EXERCISE GOAL
Reproduce every one of the following records line for line, without changing anything.

RECORDS FOR THE TASK
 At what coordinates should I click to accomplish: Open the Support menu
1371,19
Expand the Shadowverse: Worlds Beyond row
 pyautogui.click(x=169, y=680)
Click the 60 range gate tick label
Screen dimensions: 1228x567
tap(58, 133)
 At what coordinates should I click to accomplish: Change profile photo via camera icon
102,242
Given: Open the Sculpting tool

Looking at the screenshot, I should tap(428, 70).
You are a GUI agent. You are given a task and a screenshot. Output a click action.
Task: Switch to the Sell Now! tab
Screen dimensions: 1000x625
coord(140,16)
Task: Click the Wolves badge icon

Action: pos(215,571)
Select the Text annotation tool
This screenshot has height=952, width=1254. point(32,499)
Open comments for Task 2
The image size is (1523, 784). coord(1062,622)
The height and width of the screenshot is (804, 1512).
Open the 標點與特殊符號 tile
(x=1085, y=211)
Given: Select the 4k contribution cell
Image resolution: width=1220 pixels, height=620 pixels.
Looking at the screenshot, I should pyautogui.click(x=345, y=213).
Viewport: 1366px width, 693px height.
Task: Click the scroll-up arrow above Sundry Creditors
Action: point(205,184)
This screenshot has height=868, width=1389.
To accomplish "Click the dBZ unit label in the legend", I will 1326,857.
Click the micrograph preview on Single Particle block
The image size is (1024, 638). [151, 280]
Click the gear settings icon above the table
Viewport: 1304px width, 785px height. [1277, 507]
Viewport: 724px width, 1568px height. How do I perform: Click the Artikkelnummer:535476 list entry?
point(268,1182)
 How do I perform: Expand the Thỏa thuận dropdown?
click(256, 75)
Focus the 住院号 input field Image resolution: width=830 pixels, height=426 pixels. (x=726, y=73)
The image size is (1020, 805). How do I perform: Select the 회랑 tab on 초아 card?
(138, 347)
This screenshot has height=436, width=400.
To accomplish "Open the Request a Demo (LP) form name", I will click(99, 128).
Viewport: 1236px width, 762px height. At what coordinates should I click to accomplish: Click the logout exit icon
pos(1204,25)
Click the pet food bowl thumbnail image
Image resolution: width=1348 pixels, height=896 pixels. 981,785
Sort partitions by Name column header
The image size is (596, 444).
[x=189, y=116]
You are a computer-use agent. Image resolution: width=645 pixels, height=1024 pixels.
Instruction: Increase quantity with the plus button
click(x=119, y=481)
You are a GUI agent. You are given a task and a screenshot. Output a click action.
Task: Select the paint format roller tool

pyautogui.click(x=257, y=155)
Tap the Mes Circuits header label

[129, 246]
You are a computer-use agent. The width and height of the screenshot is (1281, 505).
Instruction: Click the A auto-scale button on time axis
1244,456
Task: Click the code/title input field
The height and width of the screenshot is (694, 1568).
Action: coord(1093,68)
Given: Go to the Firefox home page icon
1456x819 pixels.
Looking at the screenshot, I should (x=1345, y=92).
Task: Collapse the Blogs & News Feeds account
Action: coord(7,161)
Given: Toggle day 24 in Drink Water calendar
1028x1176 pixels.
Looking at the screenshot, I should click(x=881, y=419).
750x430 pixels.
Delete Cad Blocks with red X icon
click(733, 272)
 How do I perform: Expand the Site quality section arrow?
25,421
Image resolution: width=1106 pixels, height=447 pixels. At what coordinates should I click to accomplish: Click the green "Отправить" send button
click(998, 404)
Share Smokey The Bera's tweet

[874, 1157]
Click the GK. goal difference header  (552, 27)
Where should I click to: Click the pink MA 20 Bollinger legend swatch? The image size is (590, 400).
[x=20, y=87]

SOLUTION TO THE PROBLEM
 At what coordinates should I click to accomplish: Open the Support menu
1371,19
Expand the Shadowverse: Worlds Beyond row
 pyautogui.click(x=169, y=680)
Click the 60 range gate tick label
Screen dimensions: 1228x567
tap(58, 133)
 At what coordinates should I click to accomplish: Change profile photo via camera icon
102,242
Given: Open the Sculpting tool

Looking at the screenshot, I should tap(428, 70).
You are a GUI agent. You are given a task and a screenshot. Output a click action.
Task: Switch to the Sell Now! tab
Screen dimensions: 1000x625
coord(140,16)
Task: Click the Wolves badge icon

Action: pos(215,571)
Select the Text annotation tool
This screenshot has height=952, width=1254. point(32,499)
Open comments for Task 2
The image size is (1523, 784). coord(1062,622)
The height and width of the screenshot is (804, 1512).
Open the 標點與特殊符號 tile
(x=1085, y=211)
Given: Select the 4k contribution cell
Image resolution: width=1220 pixels, height=620 pixels.
Looking at the screenshot, I should pyautogui.click(x=345, y=213).
Viewport: 1366px width, 693px height.
Task: Click the scroll-up arrow above Sundry Creditors
Action: point(205,184)
This screenshot has height=868, width=1389.
To accomplish "Click the dBZ unit label in the legend", I will 1326,857.
Click the micrograph preview on Single Particle block
The image size is (1024, 638). [151, 280]
Click the gear settings icon above the table
Viewport: 1304px width, 785px height. [1277, 507]
Viewport: 724px width, 1568px height. How do I perform: Click the Artikkelnummer:535476 list entry?
point(268,1182)
 How do I perform: Expand the Thỏa thuận dropdown?
click(256, 75)
Focus the 住院号 input field Image resolution: width=830 pixels, height=426 pixels. (x=726, y=73)
The image size is (1020, 805). How do I perform: Select the 회랑 tab on 초아 card?
(138, 347)
This screenshot has height=436, width=400.
To accomplish "Open the Request a Demo (LP) form name", I will click(99, 128).
Viewport: 1236px width, 762px height. At what coordinates should I click to accomplish: Click the logout exit icon
pos(1204,25)
Click the pet food bowl thumbnail image
Image resolution: width=1348 pixels, height=896 pixels. 981,785
Sort partitions by Name column header
The image size is (596, 444).
[x=189, y=116]
You are a computer-use agent. Image resolution: width=645 pixels, height=1024 pixels.
Instruction: Increase quantity with the plus button
click(x=119, y=481)
You are a GUI agent. You are given a task and a screenshot. Output a click action.
Task: Select the paint format roller tool

pyautogui.click(x=257, y=155)
Tap the Mes Circuits header label

[129, 246]
You are a computer-use agent. The width and height of the screenshot is (1281, 505).
Instruction: Click the A auto-scale button on time axis
1244,456
Task: Click the code/title input field
The height and width of the screenshot is (694, 1568).
Action: coord(1093,68)
Given: Go to the Firefox home page icon
1456x819 pixels.
Looking at the screenshot, I should (x=1345, y=92).
Task: Collapse the Blogs & News Feeds account
Action: coord(7,161)
Given: Toggle day 24 in Drink Water calendar
1028x1176 pixels.
Looking at the screenshot, I should click(x=881, y=419).
750x430 pixels.
Delete Cad Blocks with red X icon
click(733, 272)
 How do I perform: Expand the Site quality section arrow?
25,421
Image resolution: width=1106 pixels, height=447 pixels. At what coordinates should I click to accomplish: Click the green "Отправить" send button
click(998, 404)
Share Smokey The Bera's tweet

[874, 1157]
Click the GK. goal difference header  (552, 27)
Where should I click to: Click the pink MA 20 Bollinger legend swatch? The image size is (590, 400).
[x=20, y=87]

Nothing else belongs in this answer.